At the moment no co-operatively controlled and owned platform can plausibly compete with Facebook. There are formidable obstacles to creating one. The forces pushing for an egalitarian solution to the problems of privacy and publicity are disunited and weak. The large co-operatives have shown little interest in building co-operative platforms. Trade unions have shied away from the kind of strategic investments in communications that underpinned the triumph of social democracy in the middle decades of the twentieth century. Few politicians appear even vaguely interested in developing a co-operative economy, much less in tackling the corporate control of information. Meanwhile the state and the corporate sector are determined to prevent new technology from weakening their effective veto on forms of public speech that they dislike.

But there are grounds for optimism. John McDonnell is a senior figure in the current Labour Party in the UK. Speaking at the Open Co-ops conference last week it was clear that he understands how the state could strengthen the co-operative sector. Matthew Brown, a Labour councillor in Preston, Lancashire, is already using the limited powers of local government to make a start. The platform co-operative initiative is only a few years old but it is already beginning to articulate a different vision for our shared future. It even has a website.

The democracy movements in North America, Europe and the Middle East all sought to break the existing communicative order. Once the young people who provided so much of their impetus grasp the transformative potential of co-operative platforms there is no telling what they will achieve. They have the skills to make a start, and the social power to attract others.

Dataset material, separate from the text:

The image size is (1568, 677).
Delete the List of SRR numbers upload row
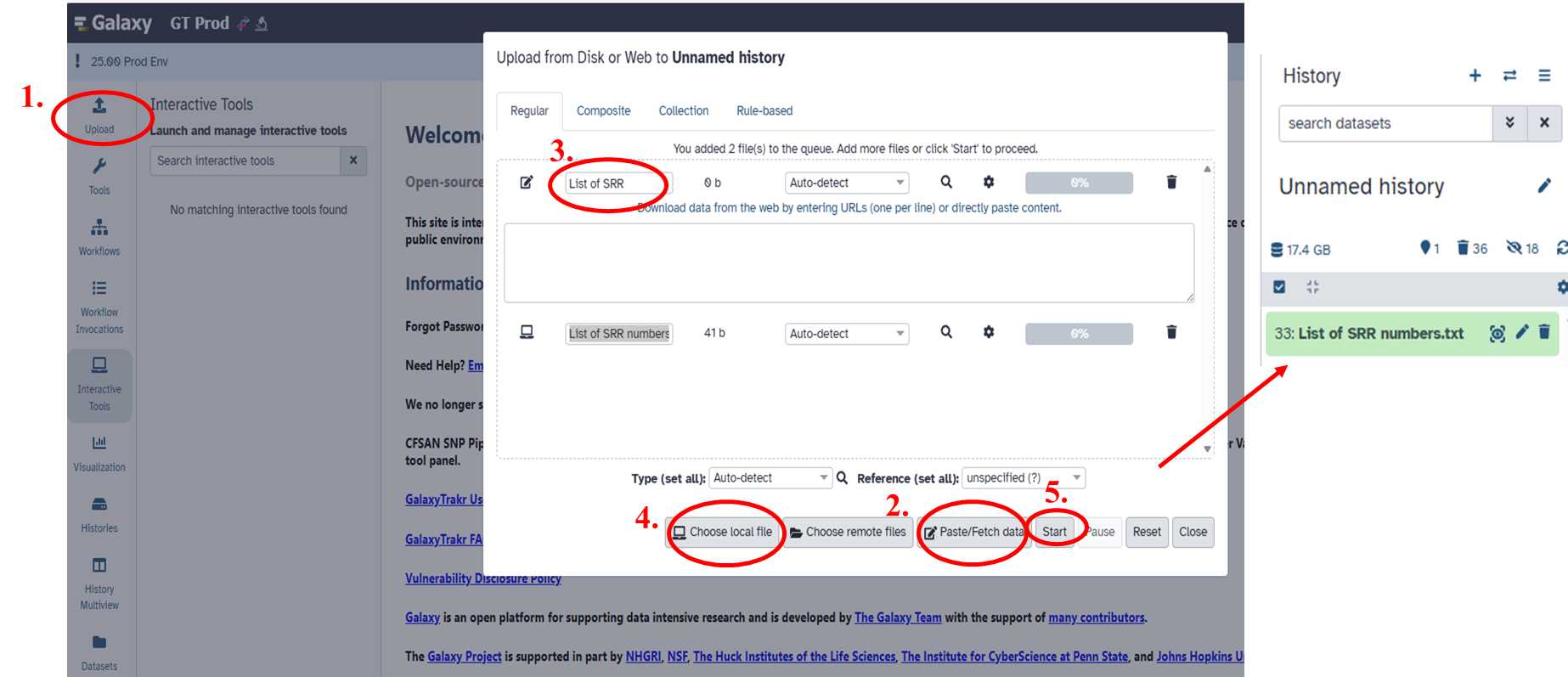click(x=1171, y=332)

After all, if one project with the right architecture – radically decentralized and encrypted data, free software and a transparent and democratically accountable governance structure – succeeds, then it could grow rapidly and displace its corporate competitors. It does not have to be perfect, as long as the structure permits gradual improvement. No one actively wants to hand themselves over to data harvesters, one moment of inadvertent disclosure at a time. The benefits of democratic control of social media and other digital spaces are an article of faith. They need to become a matter of lived experience.

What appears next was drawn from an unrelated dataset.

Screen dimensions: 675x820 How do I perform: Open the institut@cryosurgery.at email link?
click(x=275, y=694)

At the end of his piece Zuckerberg quotes Abraham Lincoln:

We can succeed only by concert. It is not 'can any of us imagine better?' but, 'can we all do better?' The dogmas of the quiet past, are inadequate to the stormy present. The occasion is piled high with difficulty, and we must rise with the occasion. As our case is new, so we must think anew, act anew.

Lincoln was a fierce opponent of the concentration of wealth. His republicanism sought to preserve an economy characterized by independent production and democratic oversight. It is always a mistake to claim historical figures for contemporary purposes but Lincoln’s model political economy has much more in common with the platform co-operators than with the CEO of Facebook.

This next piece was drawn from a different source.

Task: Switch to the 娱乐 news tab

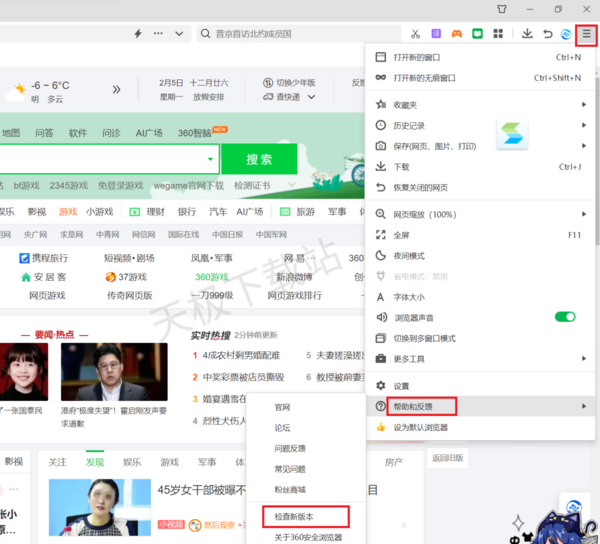Action: coord(132,462)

As ever, we can only succeed in concert. And if we do not act now then the moment will pass away. The system of centralized control established in America after Lincoln’s violent death and exported worldwide after 1945 will survive the end of broadcast and newspaper oligopoly into the age of digital communication. A terrain of managed opposition and orchestrated controversy will stretch from each atomized individual to the distant, shared horizon.

With a little effort each of us can imagine better. But can we all do better, against determined and concerted opposition? History teaches us that our capacity for self-defeating division is almost infinite. But it also teaches us that anything can happen, even liberation.